Preston: Ne kızması canım. Üniversite hayatı böyledir, bu tip şeyler yaşanır. Bir öpücük için senden ayrılacak değilim.
(Mac iç ses): Preston ne kadar iyi kalpli biri.
Preston ne kadar iyi kalpli biri mi? AHHAHAHAHHAHAHAHA. Cidden mi ya? Aldatıldığı halde bunu sineye çekmeyen de kendine iyi kalpliyim demesin bundan sonra lütfen.
Ha bir de Mac'in, hiçbir bilgisi olmadan otel işine girmesi vardı, ondan bahsetmeyi de es geçmeyeyim. Yazarın üniversiteleri gereksiz bir yer gibi lanse etmesinin garipliği bir yana, Mac'in hiçbir eğitim almadan koskoca bir oteli restore ettirmesi ve orayı işletmesi ne alaka ya? Hayır, Mac'in önceki girişimiyle bu girişimi benzer olsa ona da tamam derdim ama bir internet sitesi kurmak ile otel işletmenin nasıl bir bağlantısı var?
Mac ile Cooper'ın ilişkisine gelecek olursak... Kitabın ilk yarısında bu ikiliye katlanmak çok zordu. İkisinin de duygularını hissedemedim, birbirlerine ne ara bağlandılar anlamadım, Cooper'ı hiç samimi bulmadım. (Bu iddia olayını aşamadığım düşünülünce bu pek de şaşırtıcı olmadı tabii.) Kitabın ikinci yarısındaki hâlleri nispeten daha iyi olmakla birlikte genel anlamda baktığımda bu çiftten hoşlanmadım.
Ya ayrıca şu, kötü çocuk-iyi kız muhabbetine de hiç anlam veremiyorum. Kötü çocuk ya da iyi kız olmak için gereken kriterleri kim belirliyor onu da bilmiyorum ama muhtemelen 'Kötü bir çocukta olması gerekenler' diye bir liste ve maddeleri de aşağı yukarı şöyle:
1) Dövmeli olmak.
2) Sorunlu bir geçmişe sahip olmak.
3) Her gece başka kızla takılmak.
4) Bağlanma sorunu yaşamak.
Ve tabii ki 'İyi bir kızda olması gerekenler' diye bir liste de var ve onun maddeleri de şöyle:
1) İyi kalpli olmak. (Kimse Preston kadar iyi kalpli olamaz tabii, onu ölçüt almayın haha.)

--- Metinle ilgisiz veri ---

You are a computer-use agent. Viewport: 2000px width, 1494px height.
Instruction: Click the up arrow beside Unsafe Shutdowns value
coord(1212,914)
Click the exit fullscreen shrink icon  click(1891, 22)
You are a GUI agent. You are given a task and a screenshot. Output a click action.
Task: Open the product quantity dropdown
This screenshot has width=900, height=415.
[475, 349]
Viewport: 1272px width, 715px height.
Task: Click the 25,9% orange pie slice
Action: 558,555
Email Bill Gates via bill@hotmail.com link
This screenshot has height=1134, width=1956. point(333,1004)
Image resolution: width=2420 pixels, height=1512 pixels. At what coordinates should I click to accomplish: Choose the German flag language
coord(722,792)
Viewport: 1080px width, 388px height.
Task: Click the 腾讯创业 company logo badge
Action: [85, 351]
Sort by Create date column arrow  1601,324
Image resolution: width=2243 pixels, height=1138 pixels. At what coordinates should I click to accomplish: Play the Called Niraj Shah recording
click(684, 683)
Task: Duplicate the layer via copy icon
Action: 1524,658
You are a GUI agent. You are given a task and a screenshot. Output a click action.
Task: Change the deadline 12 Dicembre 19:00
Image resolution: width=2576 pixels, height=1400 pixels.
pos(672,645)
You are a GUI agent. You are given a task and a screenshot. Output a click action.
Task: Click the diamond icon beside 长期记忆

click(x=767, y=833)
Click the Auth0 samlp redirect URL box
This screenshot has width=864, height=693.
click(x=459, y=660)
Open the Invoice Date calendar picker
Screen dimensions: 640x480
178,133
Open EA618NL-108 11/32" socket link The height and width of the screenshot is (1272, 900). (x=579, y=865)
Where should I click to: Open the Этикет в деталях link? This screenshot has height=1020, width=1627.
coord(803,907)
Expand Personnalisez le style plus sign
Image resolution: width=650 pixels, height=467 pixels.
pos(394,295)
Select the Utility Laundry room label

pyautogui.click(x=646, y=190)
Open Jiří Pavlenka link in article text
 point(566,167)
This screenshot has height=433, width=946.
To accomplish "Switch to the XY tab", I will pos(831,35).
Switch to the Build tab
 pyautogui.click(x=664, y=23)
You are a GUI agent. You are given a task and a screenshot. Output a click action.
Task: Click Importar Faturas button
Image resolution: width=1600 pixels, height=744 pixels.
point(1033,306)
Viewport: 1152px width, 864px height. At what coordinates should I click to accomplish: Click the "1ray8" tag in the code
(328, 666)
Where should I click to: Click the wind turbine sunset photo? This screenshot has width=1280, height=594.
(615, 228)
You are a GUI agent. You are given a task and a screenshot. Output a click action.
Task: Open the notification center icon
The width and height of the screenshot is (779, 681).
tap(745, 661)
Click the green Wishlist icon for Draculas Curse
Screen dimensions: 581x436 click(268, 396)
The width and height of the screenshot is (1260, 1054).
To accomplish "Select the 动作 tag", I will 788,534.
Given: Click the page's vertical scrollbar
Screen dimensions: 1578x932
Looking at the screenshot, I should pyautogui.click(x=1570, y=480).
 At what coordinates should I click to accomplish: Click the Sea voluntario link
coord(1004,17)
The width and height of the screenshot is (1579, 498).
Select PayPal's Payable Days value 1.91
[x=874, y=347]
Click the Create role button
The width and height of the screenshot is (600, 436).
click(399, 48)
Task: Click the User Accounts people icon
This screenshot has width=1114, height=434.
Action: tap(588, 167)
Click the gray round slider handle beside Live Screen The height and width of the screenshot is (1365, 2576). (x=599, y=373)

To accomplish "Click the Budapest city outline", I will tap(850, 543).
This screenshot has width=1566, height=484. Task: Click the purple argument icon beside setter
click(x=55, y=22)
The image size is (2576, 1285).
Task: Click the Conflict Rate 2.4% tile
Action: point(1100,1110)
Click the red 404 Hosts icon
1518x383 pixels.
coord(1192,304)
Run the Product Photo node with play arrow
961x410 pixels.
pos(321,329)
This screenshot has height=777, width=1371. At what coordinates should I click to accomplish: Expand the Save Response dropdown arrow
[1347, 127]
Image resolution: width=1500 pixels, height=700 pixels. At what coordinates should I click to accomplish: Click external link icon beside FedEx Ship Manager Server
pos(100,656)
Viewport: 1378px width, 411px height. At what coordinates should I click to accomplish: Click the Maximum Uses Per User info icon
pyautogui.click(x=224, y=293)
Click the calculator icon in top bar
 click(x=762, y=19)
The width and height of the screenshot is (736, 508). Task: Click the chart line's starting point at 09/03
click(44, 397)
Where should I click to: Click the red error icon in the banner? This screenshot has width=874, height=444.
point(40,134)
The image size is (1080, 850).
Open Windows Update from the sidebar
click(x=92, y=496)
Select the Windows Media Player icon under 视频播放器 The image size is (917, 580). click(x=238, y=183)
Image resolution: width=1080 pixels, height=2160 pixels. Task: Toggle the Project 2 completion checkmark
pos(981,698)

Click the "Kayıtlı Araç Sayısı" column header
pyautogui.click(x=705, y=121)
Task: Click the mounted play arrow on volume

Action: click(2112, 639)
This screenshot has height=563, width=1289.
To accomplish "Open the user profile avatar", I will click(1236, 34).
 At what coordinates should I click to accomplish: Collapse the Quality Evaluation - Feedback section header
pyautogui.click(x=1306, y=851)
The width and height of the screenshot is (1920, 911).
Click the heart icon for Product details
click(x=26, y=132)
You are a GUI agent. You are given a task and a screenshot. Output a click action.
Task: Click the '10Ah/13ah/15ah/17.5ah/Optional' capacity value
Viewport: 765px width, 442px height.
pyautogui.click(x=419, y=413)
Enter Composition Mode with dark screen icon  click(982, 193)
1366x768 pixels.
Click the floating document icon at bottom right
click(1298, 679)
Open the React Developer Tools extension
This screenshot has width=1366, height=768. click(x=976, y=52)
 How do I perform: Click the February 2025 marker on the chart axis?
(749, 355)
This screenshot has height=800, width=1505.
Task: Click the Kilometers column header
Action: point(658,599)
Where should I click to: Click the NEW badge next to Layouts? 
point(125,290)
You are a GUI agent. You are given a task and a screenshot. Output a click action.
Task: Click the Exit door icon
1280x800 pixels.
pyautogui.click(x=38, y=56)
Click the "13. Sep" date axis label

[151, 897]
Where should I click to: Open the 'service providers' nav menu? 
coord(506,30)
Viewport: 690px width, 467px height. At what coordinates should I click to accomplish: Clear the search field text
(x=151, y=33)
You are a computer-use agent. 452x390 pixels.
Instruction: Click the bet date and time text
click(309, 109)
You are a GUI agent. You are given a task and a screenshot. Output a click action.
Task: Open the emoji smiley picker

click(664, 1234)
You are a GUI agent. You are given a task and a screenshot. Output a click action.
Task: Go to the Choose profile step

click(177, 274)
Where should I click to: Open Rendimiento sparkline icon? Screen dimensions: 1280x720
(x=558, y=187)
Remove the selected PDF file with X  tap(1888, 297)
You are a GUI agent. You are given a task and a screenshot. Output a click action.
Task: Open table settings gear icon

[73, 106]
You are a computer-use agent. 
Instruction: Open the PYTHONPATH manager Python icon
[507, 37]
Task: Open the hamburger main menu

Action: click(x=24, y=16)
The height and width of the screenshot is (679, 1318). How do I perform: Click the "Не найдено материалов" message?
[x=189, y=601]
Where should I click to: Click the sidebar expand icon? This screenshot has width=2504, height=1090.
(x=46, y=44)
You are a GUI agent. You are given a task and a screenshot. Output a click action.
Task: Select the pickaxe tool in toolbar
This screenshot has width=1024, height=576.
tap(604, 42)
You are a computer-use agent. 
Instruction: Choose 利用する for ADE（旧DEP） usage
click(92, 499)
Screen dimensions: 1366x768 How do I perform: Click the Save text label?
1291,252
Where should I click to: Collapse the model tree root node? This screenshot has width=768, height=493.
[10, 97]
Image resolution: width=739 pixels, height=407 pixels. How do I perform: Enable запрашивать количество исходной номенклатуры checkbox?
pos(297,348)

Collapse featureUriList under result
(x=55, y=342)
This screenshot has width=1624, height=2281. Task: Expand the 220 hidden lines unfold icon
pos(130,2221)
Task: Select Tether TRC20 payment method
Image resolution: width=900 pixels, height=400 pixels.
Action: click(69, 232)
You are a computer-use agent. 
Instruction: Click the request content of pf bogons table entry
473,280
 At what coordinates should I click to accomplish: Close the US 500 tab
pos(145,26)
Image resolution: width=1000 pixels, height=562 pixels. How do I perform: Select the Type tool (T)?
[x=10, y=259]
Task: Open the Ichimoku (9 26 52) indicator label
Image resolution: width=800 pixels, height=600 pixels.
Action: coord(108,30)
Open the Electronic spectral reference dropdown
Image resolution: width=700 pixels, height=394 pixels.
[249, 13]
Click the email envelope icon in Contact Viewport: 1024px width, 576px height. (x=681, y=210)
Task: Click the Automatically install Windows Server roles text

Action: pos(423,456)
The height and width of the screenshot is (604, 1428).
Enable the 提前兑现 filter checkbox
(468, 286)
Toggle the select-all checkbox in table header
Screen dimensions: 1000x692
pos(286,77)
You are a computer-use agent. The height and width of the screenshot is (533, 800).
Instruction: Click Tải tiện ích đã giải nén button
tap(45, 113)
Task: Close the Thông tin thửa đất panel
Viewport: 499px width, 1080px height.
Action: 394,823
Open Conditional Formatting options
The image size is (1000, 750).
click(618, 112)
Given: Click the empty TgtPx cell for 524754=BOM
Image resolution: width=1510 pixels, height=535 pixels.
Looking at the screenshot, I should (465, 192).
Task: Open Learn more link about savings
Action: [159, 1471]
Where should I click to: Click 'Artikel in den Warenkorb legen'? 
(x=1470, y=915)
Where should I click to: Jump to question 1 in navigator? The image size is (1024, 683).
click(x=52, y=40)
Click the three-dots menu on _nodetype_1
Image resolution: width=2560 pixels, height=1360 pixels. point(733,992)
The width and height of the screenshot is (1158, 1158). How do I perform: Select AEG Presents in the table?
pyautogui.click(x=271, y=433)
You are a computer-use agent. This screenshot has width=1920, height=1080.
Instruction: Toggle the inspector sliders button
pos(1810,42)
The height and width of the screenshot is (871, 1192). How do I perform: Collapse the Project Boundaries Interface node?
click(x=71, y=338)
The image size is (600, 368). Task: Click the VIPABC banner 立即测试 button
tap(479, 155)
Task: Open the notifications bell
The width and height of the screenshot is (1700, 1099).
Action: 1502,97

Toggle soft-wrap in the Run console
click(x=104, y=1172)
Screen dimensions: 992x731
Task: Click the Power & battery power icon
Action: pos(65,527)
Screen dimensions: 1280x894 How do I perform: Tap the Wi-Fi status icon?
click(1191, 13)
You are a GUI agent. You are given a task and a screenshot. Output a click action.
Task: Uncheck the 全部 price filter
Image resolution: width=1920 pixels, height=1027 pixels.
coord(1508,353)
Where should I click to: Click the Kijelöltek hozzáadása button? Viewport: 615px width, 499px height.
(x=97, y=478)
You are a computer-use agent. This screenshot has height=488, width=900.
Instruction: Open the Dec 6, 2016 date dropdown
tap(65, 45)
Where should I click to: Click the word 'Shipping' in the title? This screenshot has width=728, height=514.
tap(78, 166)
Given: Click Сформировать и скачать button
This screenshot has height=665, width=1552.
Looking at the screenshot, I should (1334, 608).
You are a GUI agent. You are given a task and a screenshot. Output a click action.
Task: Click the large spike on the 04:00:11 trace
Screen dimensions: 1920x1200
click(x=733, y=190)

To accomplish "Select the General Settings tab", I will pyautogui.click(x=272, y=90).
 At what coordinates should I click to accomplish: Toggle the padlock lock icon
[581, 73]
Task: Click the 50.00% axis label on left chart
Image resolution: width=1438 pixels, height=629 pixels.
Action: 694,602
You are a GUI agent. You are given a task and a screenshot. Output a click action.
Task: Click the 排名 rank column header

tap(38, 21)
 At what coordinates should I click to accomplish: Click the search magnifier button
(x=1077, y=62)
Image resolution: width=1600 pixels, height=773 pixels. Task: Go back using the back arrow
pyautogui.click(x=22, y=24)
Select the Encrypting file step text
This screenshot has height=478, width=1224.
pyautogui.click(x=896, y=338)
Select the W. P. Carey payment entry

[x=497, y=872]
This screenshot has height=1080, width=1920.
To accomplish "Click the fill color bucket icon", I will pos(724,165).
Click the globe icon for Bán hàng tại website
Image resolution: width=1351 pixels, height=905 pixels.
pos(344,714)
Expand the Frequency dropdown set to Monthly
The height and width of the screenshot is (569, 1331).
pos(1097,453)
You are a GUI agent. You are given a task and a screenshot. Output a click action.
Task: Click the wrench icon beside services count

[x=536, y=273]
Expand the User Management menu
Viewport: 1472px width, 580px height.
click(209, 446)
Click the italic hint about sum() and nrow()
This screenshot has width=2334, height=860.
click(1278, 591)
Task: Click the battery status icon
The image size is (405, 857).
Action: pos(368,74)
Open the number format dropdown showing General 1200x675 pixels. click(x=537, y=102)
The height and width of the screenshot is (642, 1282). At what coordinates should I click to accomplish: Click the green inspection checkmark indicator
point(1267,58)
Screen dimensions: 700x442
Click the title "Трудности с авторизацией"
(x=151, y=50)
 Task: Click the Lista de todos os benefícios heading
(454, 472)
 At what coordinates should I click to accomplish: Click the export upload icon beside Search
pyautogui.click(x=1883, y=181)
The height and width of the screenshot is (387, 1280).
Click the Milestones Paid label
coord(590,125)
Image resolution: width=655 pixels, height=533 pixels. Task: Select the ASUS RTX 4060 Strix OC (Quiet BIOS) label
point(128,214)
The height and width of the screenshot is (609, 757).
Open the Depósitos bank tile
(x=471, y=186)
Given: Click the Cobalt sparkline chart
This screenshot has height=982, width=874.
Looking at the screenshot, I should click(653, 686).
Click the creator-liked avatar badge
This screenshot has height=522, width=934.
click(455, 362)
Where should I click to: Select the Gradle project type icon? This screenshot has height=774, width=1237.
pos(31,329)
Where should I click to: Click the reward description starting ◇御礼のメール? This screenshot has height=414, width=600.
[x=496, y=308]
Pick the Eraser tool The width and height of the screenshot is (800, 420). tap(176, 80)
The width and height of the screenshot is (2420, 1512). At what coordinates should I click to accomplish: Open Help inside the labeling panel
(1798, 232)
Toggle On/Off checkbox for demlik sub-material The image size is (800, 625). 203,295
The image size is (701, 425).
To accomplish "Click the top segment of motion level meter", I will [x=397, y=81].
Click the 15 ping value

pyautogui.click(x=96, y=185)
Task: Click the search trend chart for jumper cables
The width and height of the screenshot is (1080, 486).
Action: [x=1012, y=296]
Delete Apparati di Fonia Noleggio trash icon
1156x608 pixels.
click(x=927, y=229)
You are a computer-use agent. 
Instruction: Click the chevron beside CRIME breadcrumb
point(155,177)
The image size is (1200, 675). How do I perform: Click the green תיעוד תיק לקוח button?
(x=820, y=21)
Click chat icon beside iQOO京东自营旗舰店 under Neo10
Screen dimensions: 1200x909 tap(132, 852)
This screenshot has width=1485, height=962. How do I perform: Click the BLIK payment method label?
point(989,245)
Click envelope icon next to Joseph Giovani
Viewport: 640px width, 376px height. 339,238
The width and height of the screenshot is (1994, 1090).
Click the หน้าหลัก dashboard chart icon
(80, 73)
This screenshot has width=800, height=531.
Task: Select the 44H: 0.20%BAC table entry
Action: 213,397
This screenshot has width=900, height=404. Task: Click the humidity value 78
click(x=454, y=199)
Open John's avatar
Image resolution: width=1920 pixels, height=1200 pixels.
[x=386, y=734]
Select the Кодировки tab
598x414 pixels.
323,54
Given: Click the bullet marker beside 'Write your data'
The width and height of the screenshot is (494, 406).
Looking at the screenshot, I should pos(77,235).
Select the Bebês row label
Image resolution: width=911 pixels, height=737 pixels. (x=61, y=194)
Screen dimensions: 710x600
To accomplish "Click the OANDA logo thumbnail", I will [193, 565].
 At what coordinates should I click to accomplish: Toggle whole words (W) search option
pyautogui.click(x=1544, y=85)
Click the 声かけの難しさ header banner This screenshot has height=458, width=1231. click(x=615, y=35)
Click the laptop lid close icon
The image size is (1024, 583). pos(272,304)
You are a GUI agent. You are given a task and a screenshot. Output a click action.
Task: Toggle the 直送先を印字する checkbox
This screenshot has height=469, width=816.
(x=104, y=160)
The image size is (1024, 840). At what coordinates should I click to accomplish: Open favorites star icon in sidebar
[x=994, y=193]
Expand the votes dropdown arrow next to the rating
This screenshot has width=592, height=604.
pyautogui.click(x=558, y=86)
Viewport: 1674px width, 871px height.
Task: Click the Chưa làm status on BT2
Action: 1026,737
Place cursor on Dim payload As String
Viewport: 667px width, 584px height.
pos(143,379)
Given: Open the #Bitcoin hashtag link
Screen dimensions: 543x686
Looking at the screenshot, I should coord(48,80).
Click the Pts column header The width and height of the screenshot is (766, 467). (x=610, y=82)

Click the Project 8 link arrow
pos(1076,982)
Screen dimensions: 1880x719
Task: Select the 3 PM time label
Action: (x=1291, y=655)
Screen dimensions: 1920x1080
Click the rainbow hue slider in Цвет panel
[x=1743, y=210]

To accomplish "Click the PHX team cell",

2) Başarılı bir kariyere yahut öğrencilik hayatına sahip olmak.
3) Âşık olmadığı hâlde sırf ailesi onayladığı için bir kişi ile ilişki yaşıyor olmak.
4) Dövmeli ve serseri bir çocuktan etkilenip sevgilisini bu çocuk için terk etmek.
5) Serseri çocukla tanışana kadar ailesi ne istese yapan ve hiç ses çıkarmayan biriyken serseri çocukla tanıştıktan sonra bağımsızlığını ilan etmek.
Bunlardan birine bile sahip değilseniz kötü çocuk yahut iyi kız olamıyorsunuz sanırım, üzgünüm.
Son olarak yan karakterlere de değineyim. Bonnie'ye hiçbir anlam veremedim. Tek işlevi, Mac ile Cooper'ın tanışmasını sağlamaktı sanki, başka bir olayı yoktu. Evan desem, nasıl bir değişim gösterdiği umrumda bile değil, ondan nefret ettim. İkinci kitap Evan'a aitmiş ama onun toksik ilişkisini okumakla zerre ilgilenmiyorum. Bir tek Tate ile Alana ilgimi çeker gibi oldu ama onların kitabı yazılacak mı emin değilim.
Toparlamam gerekirse bu kitabı, Elle Kennedy standartlarının çok çok altında buldum. Sevdiğim bir yazarın, zaten kötü olan bir konuyu bu kadar başarısız bir şekilde ele almasından dolayı da büyük hayal kırıklığına uğradım.